5. Testing – Software always needs to be tested. Someone has to do this. Another week or two. The worst thing to do is to launch your product, high five your colleagues and then watch it fail as someone does something unexpected and/or too many people do too many unexpected things!
6. Project management – someone has to pull this together. Decisions have to made on a daily basis on features and data to make sure the right thing happens at the right time and product actually does what is expected. Expect 20% or so on top of the number of days for all the above. It’s looking like a real mission now. But the softer costs need to added in.
7. Risk – This is difficult to be exact on but something will cause an issue along the way causing inevitable delays to the delivery. Put in a contingency to deal with this (10%?). You may also need some specialist skills somewhere. Also to be factored into risk is what happens if a key team member goes off ill or has an accident – it can take weeks to get someone else up to speed if they don’t have access to key team member.
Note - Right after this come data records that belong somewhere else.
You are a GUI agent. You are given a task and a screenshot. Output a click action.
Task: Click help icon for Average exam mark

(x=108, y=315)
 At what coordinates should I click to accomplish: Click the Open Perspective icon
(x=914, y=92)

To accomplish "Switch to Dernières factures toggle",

8. Management time – Something like this needs a product owner in the business to make commercial decisions as they arise. Even if the planning was good there will be a host of small decisions to make, engineering is about making compromises to balance the technical and commercial requirements. This needs business input. Again, someone valuable in a music company is working on the software. We’ll add a week in here.
9. Ongoing costs – You then have to maintain it. This means keeping some sort of relationship with the developer going to add the odd feature in, fix the inevitable bugs that come up. If the original developer is no longer around then you need to find and train another. You also have to host this somewhere and pay for things like bandwidth and storage. Let’s call this a day a week for the foreseeable.
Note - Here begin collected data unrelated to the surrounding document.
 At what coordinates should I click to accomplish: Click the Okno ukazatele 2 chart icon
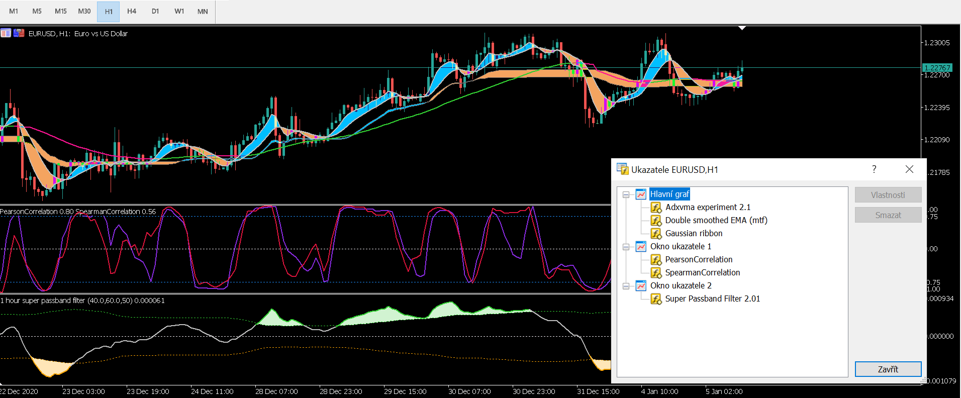click(x=641, y=286)
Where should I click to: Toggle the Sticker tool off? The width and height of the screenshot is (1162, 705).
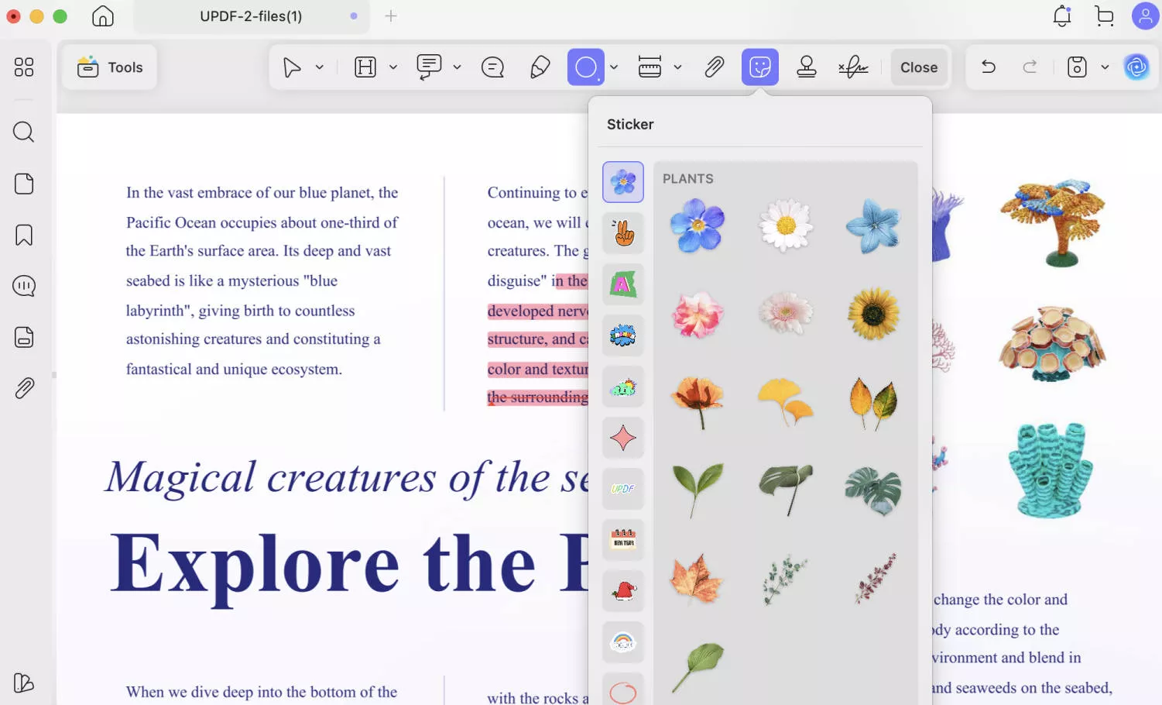click(759, 67)

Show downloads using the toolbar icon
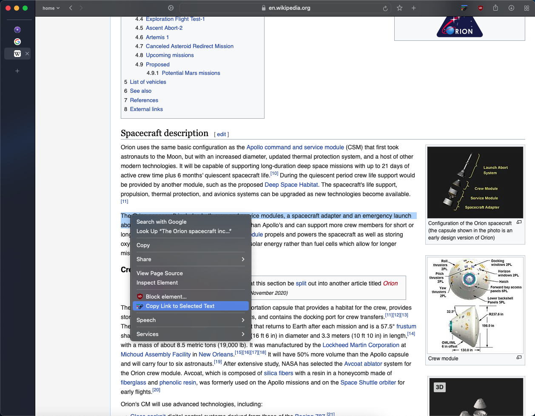[511, 8]
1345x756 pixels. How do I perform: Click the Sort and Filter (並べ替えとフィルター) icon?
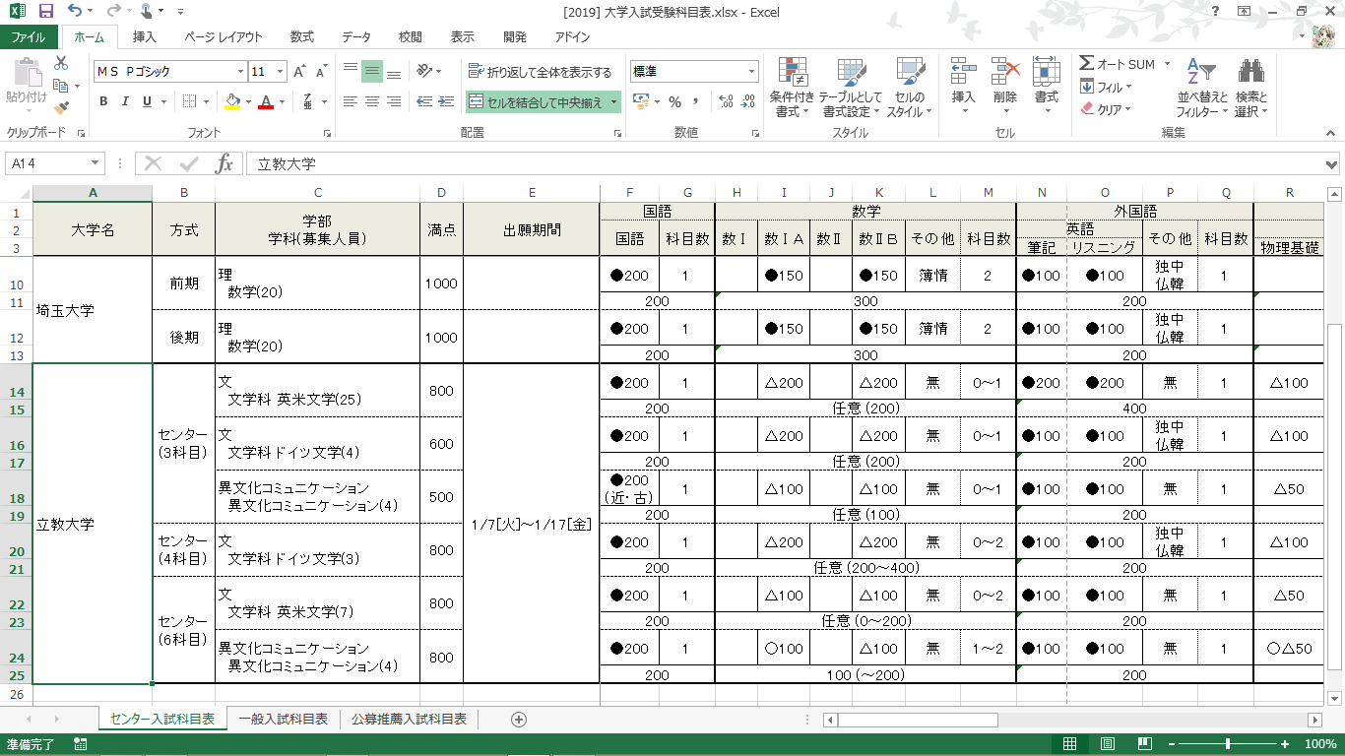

So what does that add up to….. we could have just said it in four words – “a lot of time”.
So if you can cope with this kind of workload alongside daily operations then you may think you should just go for it! However the last balancing factor is the cost equation. Even if you are capable of doing all of the above, can you buy something ready-made/developed for less than the actual cost for doing so. Even if you could write an encyclopaedia, would you do it if you could buy one for $100 rather than incurring $100,000 of cost in developing it? We suspect not, and therein is the rub. You should really only develop encyclopaedias if a) you want to sell encyclopaedias b) your encyclopaedic needs are entirely different to everyone else or c) you couldn’t give a monkeys about logic and you just want your own encyclopaedia at all costs.
Software companies make it work because they have a dedicated team doing all the tasks above. That team is producing software that is used across multiple clients, all of whom are therefore bearing parts of the cost and not the entirety. It is more efficient to develop for many than for one. The benefits are then shared.